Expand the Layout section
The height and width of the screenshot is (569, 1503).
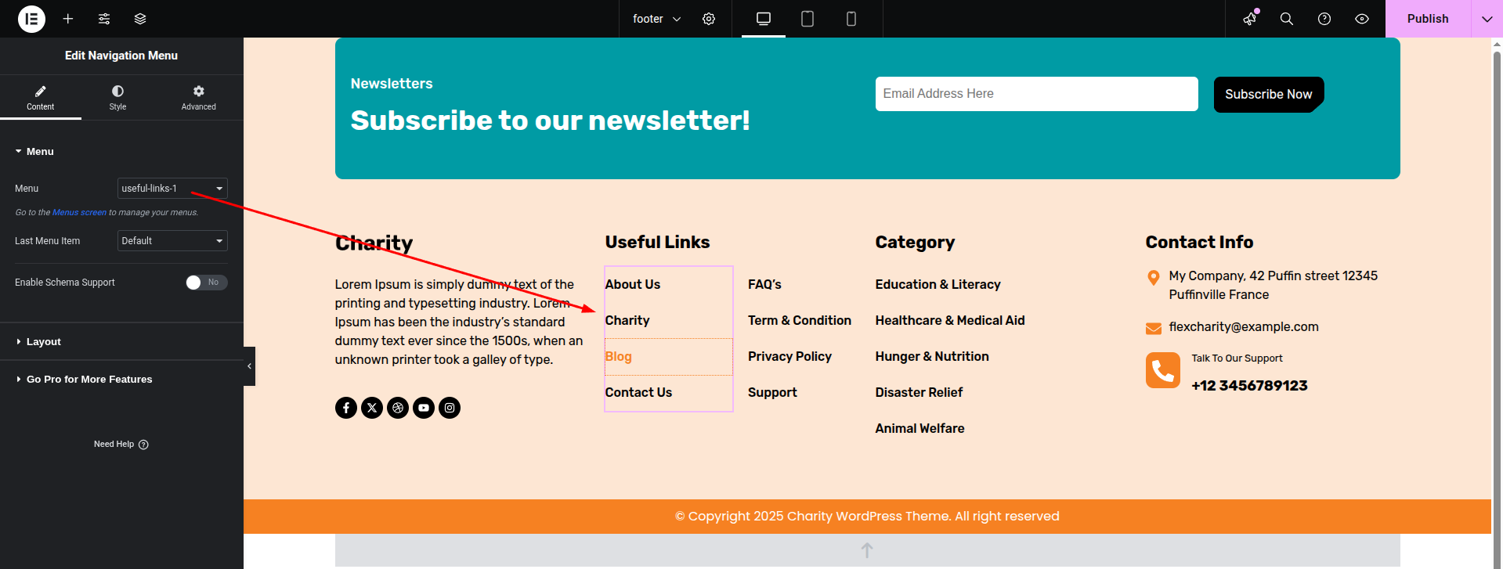[44, 342]
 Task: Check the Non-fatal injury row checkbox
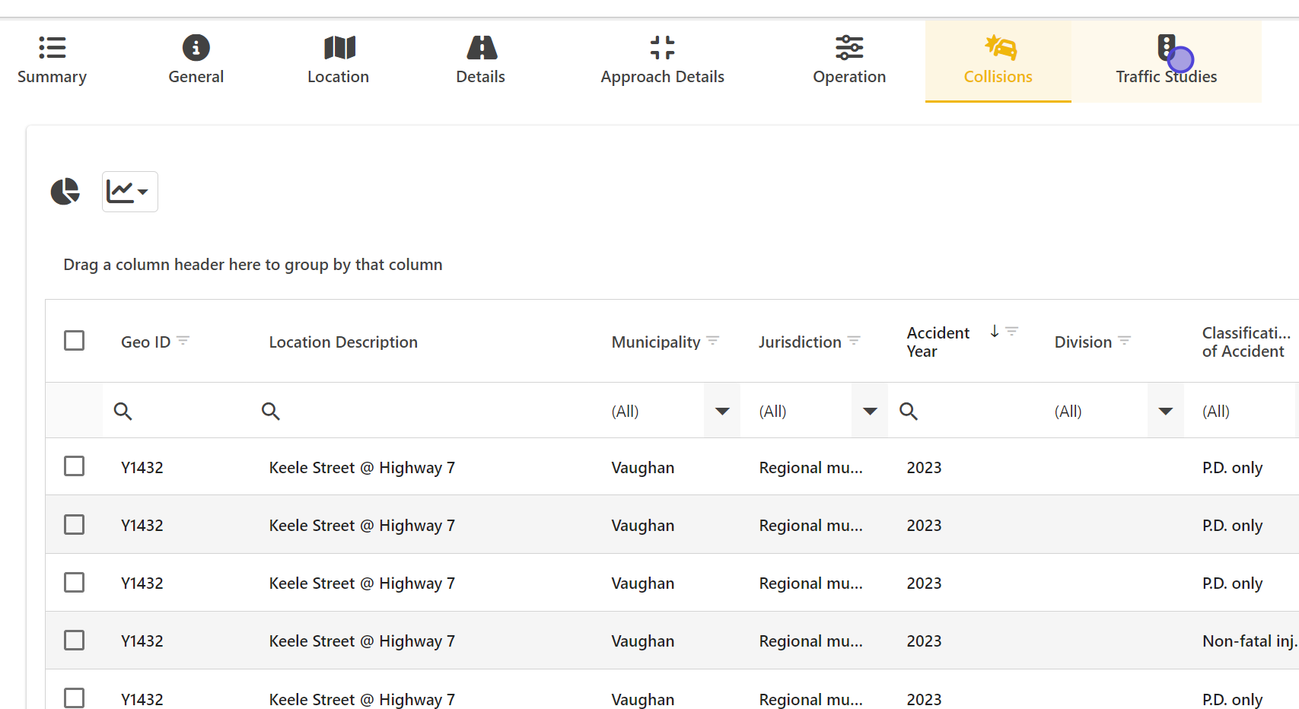75,641
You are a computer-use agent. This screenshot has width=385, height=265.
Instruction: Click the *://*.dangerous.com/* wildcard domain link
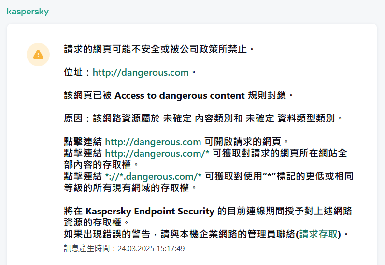[x=153, y=176]
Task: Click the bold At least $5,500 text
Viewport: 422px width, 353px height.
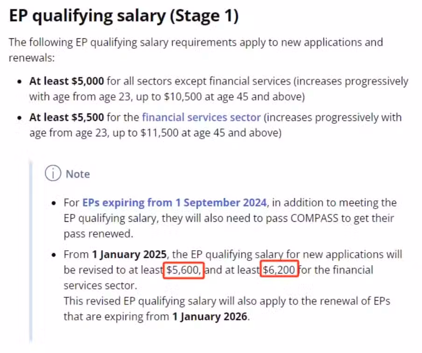Action: point(66,117)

→ **Task brief**:
Exactly the lines from the one with "Task: Check the" through the end of the listing above are to be repeated, with no pictures.

→ **Written reply**:
 Task: Check the Non-fatal injury row checkbox
75,641
You are a computer-use agent. This screenshot has width=385, height=265.
Instruction: Click the *://*.dangerous.com/* wildcard domain link
[x=153, y=176]
Task: Click the bold At least $5,500 text
Viewport: 422px width, 353px height.
Action: point(66,117)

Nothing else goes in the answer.